Mais le Congo est aussi le lieu de contradictions continuées dans le temps. Ainsi, selon Germain Ngoie Tshibambe, la construction de l’État au Congo, et en particulier de son rapport avec l’extérieur, a oscillé depuis 1960 entre deux stratégies : d’une part, celle d’un nationalisme instrumentalisé et, d’autre part, celle d’une acceptation formelle de la dépendance vis-à-vis de puissances étrangères, de leurs impératifs et de leurs bons conseils. Toutes les Républiques, la première comme la seconde et la troisième, furent confrontées à ce dilemme sans réellement parvenir à le trancher.

Au-delà de ces analyses savantes, nous avons également voulu faire de la place à un témoignage sur ce que fut le « vécu » d’un modeste acteur d’une décolonisation, laquelle fut aussi une aventure humaine et une somme de relations personnelles.

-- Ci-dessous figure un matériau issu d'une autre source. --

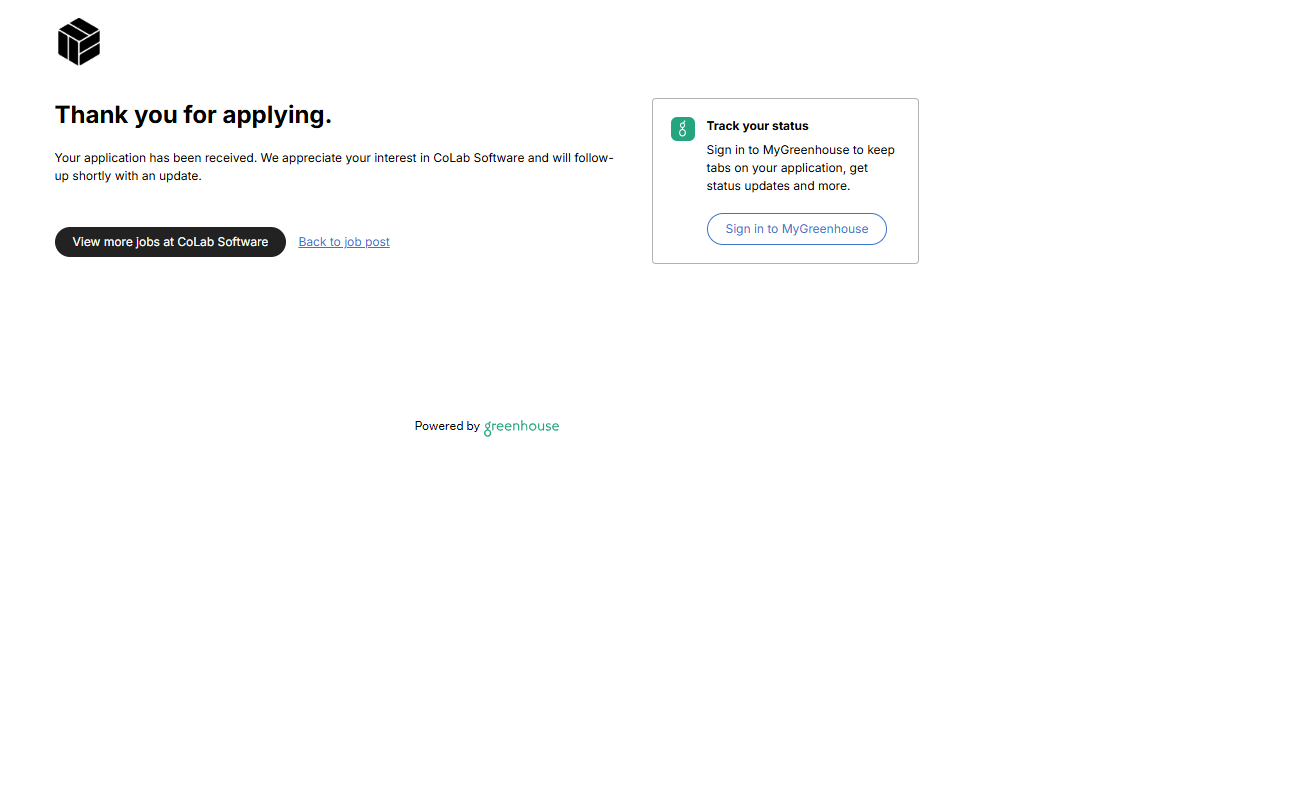Click the green MyGreenhouse icon in the card
The height and width of the screenshot is (785, 1297).
[682, 129]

Ici, c’est le thème de la discontinuité qui est mis en avant-plan. Pour le « développeur » de terrain que fut Paul Grosjean, le « Congo économique », qui fut source de tant de revenus pour la métropole pendant plus de quatre-vingts ans, a été progressivement abandonné par son ancien mentor, puis par l’ensemble du milieu économique occidental, un abandon qui fut finalement tout aussi total que le Congo l’avait été par l’État belge en 1960. On peut bien sûr épiloguer sur les raisons géopolitiques ou autres qui ont été la cause de cet abandon. L’auteur a préféré mettre en avant la problématique des limites d’un modèle développemental fondé sur des « abbayes à capitaux étrangers », sans vision sur un véritable développement national et régional, et décidé dans l’ancienne métropole.

La contribution de l’auteur ne laisse transparaitre aucune amertume, mais simplement un constat lucide. Durant la phase coloniale comme durant la décolonisation, nous avons, comme « développeurs », été abusés par deux paradigmes : celui de la (trop) haute image de nous-mêmes et celui de notre impossibilité à jouer les seconds rôles dans une pièce où l’on s’évertua à court-circuiter des collectivités humaines qui avaient une capacité remarquable à s’adapter à un monde qui changeait constamment autour d’elles.

Les festivités autour du cinquantième anniversaire du Congo, comme celles qui avaient présidé au dixième ou au vingt-cinquième anniversaire de l’indépendance, ne mettront pas en lumière ces continuités, ces discontinuités et ces contradictions. Elles seront sans doute dominées, en Belgique comme au Congo, par la langue de bois usuelle, mais aussi peut-être par un zeste d’inquiétude à propos d’évolutions qui ne sont guère rassurantes. Mais pour la plupart d’entre nous, le Congo continuera de rester ce pays-continent qui fascine au-delà des limites de ses dirigeants et des maladresses de nos diplomates tout bien intentionnés qu’ils soient.